A little summary of the US midterms for clueless Brits

In assuredly the first (and probably last) time, former US President Barack Obama and President Donald Trump quoted each other nearly verbatim in speeches weeks before the midterms, calling this election “the most important in our lifetimes” (although Trump was quick to add “besides ‘16”). Of course, a lot of people in politics claim this when it’s their moment in the sun, but is it really true this time? What should we be expecting for the future from the results? But first, what exactly are the US midterm elections and how do they work?

Congressional elections occur every two years with the entire House of Representatives and about a third of the Senate seats open. When the election falls halfway between a president’s four-year term its dubbed a midterm election.
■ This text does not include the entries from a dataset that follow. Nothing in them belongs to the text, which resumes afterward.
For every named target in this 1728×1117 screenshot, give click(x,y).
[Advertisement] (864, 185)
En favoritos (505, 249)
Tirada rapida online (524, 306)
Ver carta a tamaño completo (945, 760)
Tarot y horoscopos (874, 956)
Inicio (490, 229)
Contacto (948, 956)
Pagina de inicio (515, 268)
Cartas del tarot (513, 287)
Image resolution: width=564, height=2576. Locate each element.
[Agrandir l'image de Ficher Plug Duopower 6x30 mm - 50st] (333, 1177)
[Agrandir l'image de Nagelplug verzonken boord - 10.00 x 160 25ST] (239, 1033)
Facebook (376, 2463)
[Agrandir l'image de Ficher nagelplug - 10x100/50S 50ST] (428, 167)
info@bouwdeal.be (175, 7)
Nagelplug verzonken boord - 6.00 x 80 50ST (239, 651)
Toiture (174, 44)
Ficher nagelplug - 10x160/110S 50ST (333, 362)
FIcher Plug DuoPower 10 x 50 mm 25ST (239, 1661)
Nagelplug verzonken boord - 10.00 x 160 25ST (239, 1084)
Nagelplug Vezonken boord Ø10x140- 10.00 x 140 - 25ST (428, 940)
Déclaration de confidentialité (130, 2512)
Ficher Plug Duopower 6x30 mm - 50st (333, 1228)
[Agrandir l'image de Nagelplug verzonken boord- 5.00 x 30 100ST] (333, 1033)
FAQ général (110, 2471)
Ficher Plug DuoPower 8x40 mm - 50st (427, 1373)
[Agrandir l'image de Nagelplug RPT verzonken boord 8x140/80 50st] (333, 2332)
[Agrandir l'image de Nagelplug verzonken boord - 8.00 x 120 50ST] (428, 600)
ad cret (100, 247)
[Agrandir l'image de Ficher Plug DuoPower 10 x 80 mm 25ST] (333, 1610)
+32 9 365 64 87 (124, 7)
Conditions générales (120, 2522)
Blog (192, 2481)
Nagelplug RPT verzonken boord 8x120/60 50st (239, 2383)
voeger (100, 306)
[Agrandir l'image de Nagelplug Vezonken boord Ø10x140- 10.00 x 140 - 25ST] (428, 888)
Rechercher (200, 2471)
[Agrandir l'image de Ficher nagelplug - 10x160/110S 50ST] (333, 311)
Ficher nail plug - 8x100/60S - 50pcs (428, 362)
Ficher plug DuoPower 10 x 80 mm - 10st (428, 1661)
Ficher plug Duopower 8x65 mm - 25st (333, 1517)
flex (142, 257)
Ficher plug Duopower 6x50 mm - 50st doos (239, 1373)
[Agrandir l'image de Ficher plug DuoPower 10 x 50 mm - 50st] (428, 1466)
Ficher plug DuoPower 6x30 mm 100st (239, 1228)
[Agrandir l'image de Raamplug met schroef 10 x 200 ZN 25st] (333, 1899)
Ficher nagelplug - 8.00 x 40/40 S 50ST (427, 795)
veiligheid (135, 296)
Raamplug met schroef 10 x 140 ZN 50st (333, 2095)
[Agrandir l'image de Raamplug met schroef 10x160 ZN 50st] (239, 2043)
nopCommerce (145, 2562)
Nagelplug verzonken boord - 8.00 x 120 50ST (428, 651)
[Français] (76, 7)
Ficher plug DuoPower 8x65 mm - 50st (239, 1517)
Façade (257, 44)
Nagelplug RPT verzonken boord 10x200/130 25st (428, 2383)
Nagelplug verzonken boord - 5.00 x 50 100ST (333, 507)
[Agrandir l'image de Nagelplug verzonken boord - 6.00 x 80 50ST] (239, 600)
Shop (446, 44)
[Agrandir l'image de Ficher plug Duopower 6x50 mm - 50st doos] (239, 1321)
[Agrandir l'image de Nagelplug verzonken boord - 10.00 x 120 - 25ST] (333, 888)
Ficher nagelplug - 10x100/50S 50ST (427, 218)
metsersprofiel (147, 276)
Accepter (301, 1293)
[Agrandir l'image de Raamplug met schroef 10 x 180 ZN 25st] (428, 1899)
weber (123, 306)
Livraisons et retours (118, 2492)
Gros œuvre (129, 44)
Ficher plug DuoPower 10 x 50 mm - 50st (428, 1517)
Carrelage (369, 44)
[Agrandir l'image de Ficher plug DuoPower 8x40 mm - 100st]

Often media and political scientists refer to midterms as a “progress report,” because they’re a way to measure voter’s current perceptions of the tidings of the country, specifically feelings about the president. It’s rare for the President’s party to do well in the midterm elections, but exactly how poorly his party does (and it’s always been a his in the USA) is a marker of his national popularity.

This is one reason why people were so interested in this year’s race particularly. For starters, political scientists (and people in general) wanted to see how the country really felt about Trump (as 2016 showed us, polls are not always to be trusted) and some projected that we would see a ‘blue wave.’ What we ended up seeing was actually relatively moderate. Trump wasn’t absolutely rebuked – Republicans still hold the Senate, while Democrats now hold the House.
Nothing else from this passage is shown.